France’s new PM: Barnier gets the job, but Le Pen holds the cards

​French President Emmanuel Macron speaks with then-EU Chief Brexit Negotiator Michel Barnier in February 2019.
French President Emmanuel Macron speaks with then-EU Chief Brexit Negotiator Michel Barnier in February 2019.
Michel Euler/Pool via Reuters
France’s President Emmanuel Macron has tapped a political veteran and experienced policymaker to take on the increasingly tough job of prime minister.Michel Barnier is best known outside France as the EU’s former chief Brexit negotiator. He’s held other senior positions in both France and the EU. Barnier, 73, will be the Fifth Republic’s oldest prime minister, and he replaces Gabriel Attal, the youngest.

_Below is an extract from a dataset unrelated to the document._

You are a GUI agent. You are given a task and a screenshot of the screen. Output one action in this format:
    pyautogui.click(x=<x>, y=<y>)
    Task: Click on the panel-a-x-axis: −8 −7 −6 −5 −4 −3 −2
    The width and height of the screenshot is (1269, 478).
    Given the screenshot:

Barnier’s biggest job will be to reassure Brussels and investors that he can lead France out of the political and fiscal crisis that has plagued the country for months. In particular, he’ll have to fill a big shortfall in this year’s budget and pass a deficit-cutting budget for 2025. To help with this tall task, he’ll try to form a national unity government that includes influential politicians from the center-left, Macron’s centrist bloc, and the center-right.

But, as Eurasia Group’s lead Europe expert Mujtaba Rahman warns, Barnier doesn’t begin from a position of political strength. He represents his country’s center-right, which won just 47 of the 577 deputies in the new National Assembly. “The key figure for Barnier’s survival will be the far right’s Marine Le Pen," Rahman says. Given the math, and the eagerness of the far left to push Barnier out, “Le Pen has the power to bring down the Barnier government whenever she chooses."